Verda finds the cards in the bank box, sets up the flimsy table. Arnold makes a face to indicate he is thinking about it still. Then he shuffles up, sits down, hops his chair up close to the table.

It is a trick to see.

RC, since he lost his one eye, has had to see with his other eye; he has had to hear with the one ear that is mostly still where it ought to be. He sees Arnold, or not, Buddy, or Vern, bellying up to the table. He sees Verda’s hair go from auburn to something like tangerine. For months now, winter now turning into spring, the store has gotten smaller, quiet to him and gray. He hears the woodstove cooling through the afternoon. His wife is in the kitchen. His wife is playing cards. Unless he sees them side by side, the girls look all the same to him. None of them ever look to him to be any nearer than all the others, any farther than everything else in the store he can focus his eye to see.

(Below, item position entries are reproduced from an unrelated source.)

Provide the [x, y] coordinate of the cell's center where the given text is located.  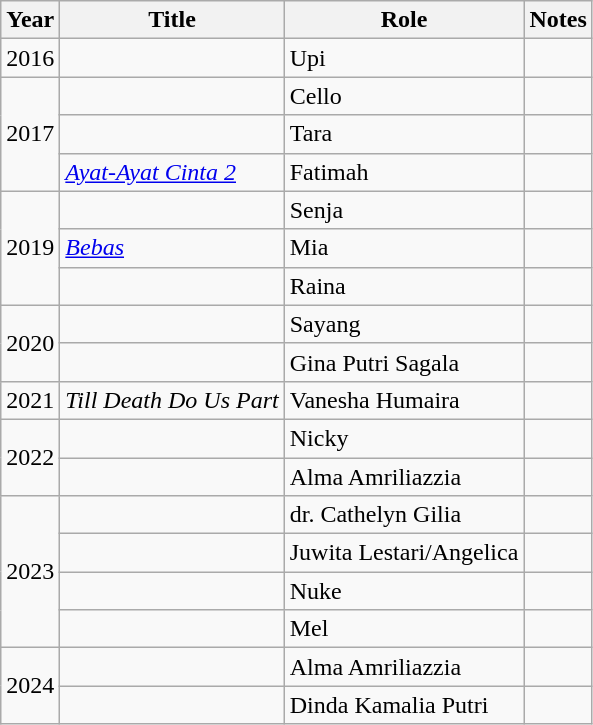
2016 [30, 58]
Ayat-Ayat Cinta 2 [172, 172]
2021 [30, 400]
Dinda Kamalia Putri [404, 705]
Notes [558, 20]
Tara [404, 134]
Sayang [404, 324]
Senja [404, 210]
2022 [30, 457]
Title [172, 20]
2020 [30, 343]
Raina [404, 286]
Till Death Do Us Part [172, 400]
Nuke [404, 591]
Year [30, 20]
Bebas [172, 248]
Role [404, 20]
dr. Cathelyn Gilia [404, 515]
Gina Putri Sagala [404, 362]
Vanesha Humaira [404, 400]
Fatimah [404, 172]
Mia [404, 248]
Upi [404, 58]
2017 [30, 134]
2023 [30, 572]
2019 [30, 248]
Cello [404, 96]
Mel [404, 629]
Juwita Lestari/Angelica [404, 553]
2024 [30, 686]
Nicky [404, 438]
Return the (x, y) coordinate for the center point of the cell that contains the specified text.  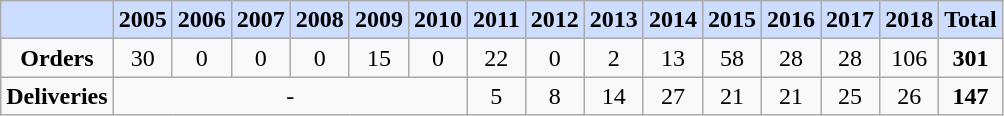
- (290, 96)
2018 (910, 20)
2015 (732, 20)
2008 (320, 20)
2009 (378, 20)
25 (850, 96)
2017 (850, 20)
8 (554, 96)
2010 (438, 20)
2014 (672, 20)
14 (614, 96)
26 (910, 96)
Deliveries (57, 96)
2016 (790, 20)
30 (142, 58)
58 (732, 58)
147 (971, 96)
2012 (554, 20)
301 (971, 58)
27 (672, 96)
2005 (142, 20)
13 (672, 58)
2013 (614, 20)
15 (378, 58)
106 (910, 58)
2007 (260, 20)
Orders (57, 58)
5 (496, 96)
2 (614, 58)
2006 (202, 20)
22 (496, 58)
Total (971, 20)
2011 (496, 20)
Find where the given text appears and provide that cell's center as (x, y) coordinate. 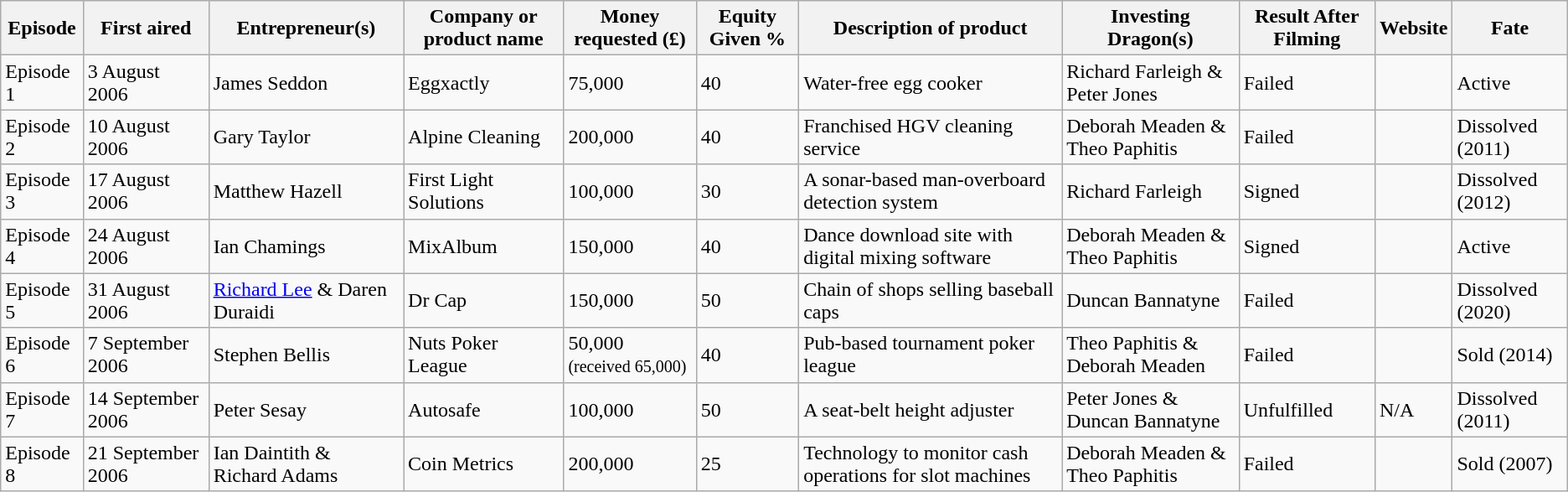
Duncan Bannatyne (1151, 300)
25 (747, 464)
Alpine Cleaning (484, 137)
21 September 2006 (146, 464)
Fate (1509, 28)
Technology to monitor cash operations for slot machines (931, 464)
Episode (42, 28)
Investing Dragon(s) (1151, 28)
Autosafe (484, 409)
Richard Lee & Daren Duraidi (306, 300)
Episode 4 (42, 246)
Franchised HGV cleaning service (931, 137)
Theo Paphitis & Deborah Meaden (1151, 355)
First Light Solutions (484, 191)
Unfulfilled (1307, 409)
Chain of shops selling baseball caps (931, 300)
Result After Filming (1307, 28)
31 August 2006 (146, 300)
Dissolved (2012) (1509, 191)
Episode 1 (42, 82)
A seat-belt height adjuster (931, 409)
Episode 2 (42, 137)
Ian Chamings (306, 246)
Episode 5 (42, 300)
Ian Daintith & Richard Adams (306, 464)
30 (747, 191)
Sold (2007) (1509, 464)
N/A (1413, 409)
Gary Taylor (306, 137)
Company or product name (484, 28)
Eggxactly (484, 82)
7 September 2006 (146, 355)
Matthew Hazell (306, 191)
Money requested (£) (630, 28)
Richard Farleigh & Peter Jones (1151, 82)
Dissolved (2020) (1509, 300)
Description of product (931, 28)
Episode 8 (42, 464)
Sold (2014) (1509, 355)
A sonar-based man-overboard detection system (931, 191)
Website (1413, 28)
14 September 2006 (146, 409)
Coin Metrics (484, 464)
Peter Jones & Duncan Bannatyne (1151, 409)
3 August 2006 (146, 82)
Pub-based tournament poker league (931, 355)
First aired (146, 28)
Dance download site with digital mixing software (931, 246)
Episode 7 (42, 409)
Entrepreneur(s) (306, 28)
James Seddon (306, 82)
Episode 6 (42, 355)
10 August 2006 (146, 137)
Stephen Bellis (306, 355)
Episode 3 (42, 191)
Richard Farleigh (1151, 191)
Water-free egg cooker (931, 82)
Peter Sesay (306, 409)
MixAlbum (484, 246)
Dr Cap (484, 300)
Nuts Poker League (484, 355)
24 August 2006 (146, 246)
Equity Given % (747, 28)
75,000 (630, 82)
50,000 (received 65,000) (630, 355)
17 August 2006 (146, 191)
Return (X, Y) of the center of cell containing provided text 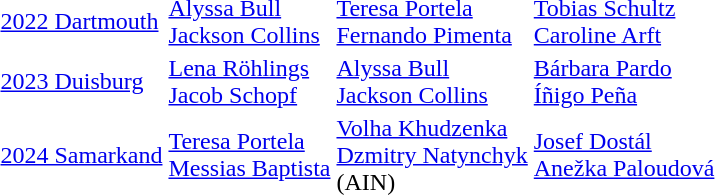
Alyssa BullJackson Collins (432, 82)
Lena RöhlingsJacob Schopf (250, 82)
Return the [X, Y] coordinate for the center point of the cell that contains the specified text.  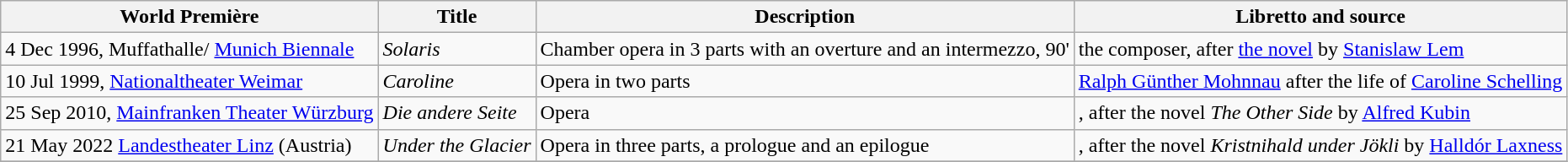
Under the Glacier [456, 145]
, after the novel Kristnihald under Jökli by Halldór Laxness [1320, 145]
Description [805, 17]
Title [456, 17]
10 Jul 1999, Nationaltheater Weimar [189, 81]
Opera in three parts, a prologue and an epilogue [805, 145]
Caroline [456, 81]
Solaris [456, 49]
Chamber opera in 3 parts with an overture and an intermezzo, 90' [805, 49]
Die andere Seite [456, 113]
4 Dec 1996, Muffathalle/ Munich Biennale [189, 49]
Opera in two parts [805, 81]
25 Sep 2010, Mainfranken Theater Würzburg [189, 113]
Libretto and source [1320, 17]
21 May 2022 Landestheater Linz (Austria) [189, 145]
the composer, after the novel by Stanislaw Lem [1320, 49]
Ralph Günther Mohnnau after the life of Caroline Schelling [1320, 81]
, after the novel The Other Side by Alfred Kubin [1320, 113]
World Première [189, 17]
Opera [805, 113]
Output the [X, Y] coordinate of the center of the cell containing the given text.  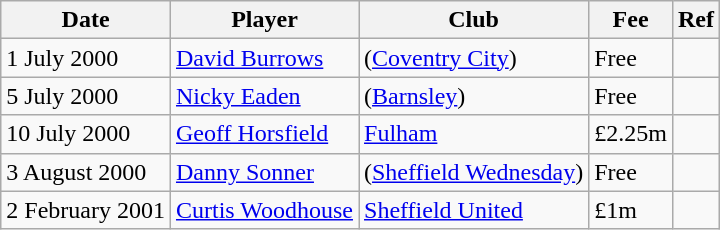
£1m [631, 210]
Date [86, 20]
2 February 2001 [86, 210]
Club [473, 20]
Nicky Eaden [264, 96]
£2.25m [631, 134]
(Sheffield Wednesday) [473, 172]
(Barnsley) [473, 96]
(Coventry City) [473, 58]
Danny Sonner [264, 172]
Sheffield United [473, 210]
Curtis Woodhouse [264, 210]
3 August 2000 [86, 172]
David Burrows [264, 58]
10 July 2000 [86, 134]
1 July 2000 [86, 58]
Ref [696, 20]
Fulham [473, 134]
5 July 2000 [86, 96]
Fee [631, 20]
Geoff Horsfield [264, 134]
Player [264, 20]
Return (x, y) of the center of cell containing provided text 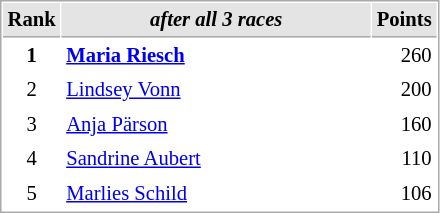
106 (404, 194)
Maria Riesch (216, 56)
4 (32, 158)
Lindsey Vonn (216, 90)
Points (404, 20)
110 (404, 158)
200 (404, 90)
Rank (32, 20)
3 (32, 124)
5 (32, 194)
260 (404, 56)
2 (32, 90)
Sandrine Aubert (216, 158)
Marlies Schild (216, 194)
Anja Pärson (216, 124)
after all 3 races (216, 20)
1 (32, 56)
160 (404, 124)
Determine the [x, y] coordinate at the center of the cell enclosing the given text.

RC sees himself for the first time in the curving lens of the camera Arnold brings to the store. He kicks his chair, pointing.

“What in the world?” Verda says. She arranges herself behind RC, with her hair done up like a question mark. She is wearing her emerald earrings that touch her neck when she moves.

“Keep still,” she says. “Smile, RC.”

He keeps pointing to the door.

“You hungry?” Ida says.

“Ready?” Arnold says, and Verda smiles.

“You want a foot rub?” Ida says. “You want to watch TV?”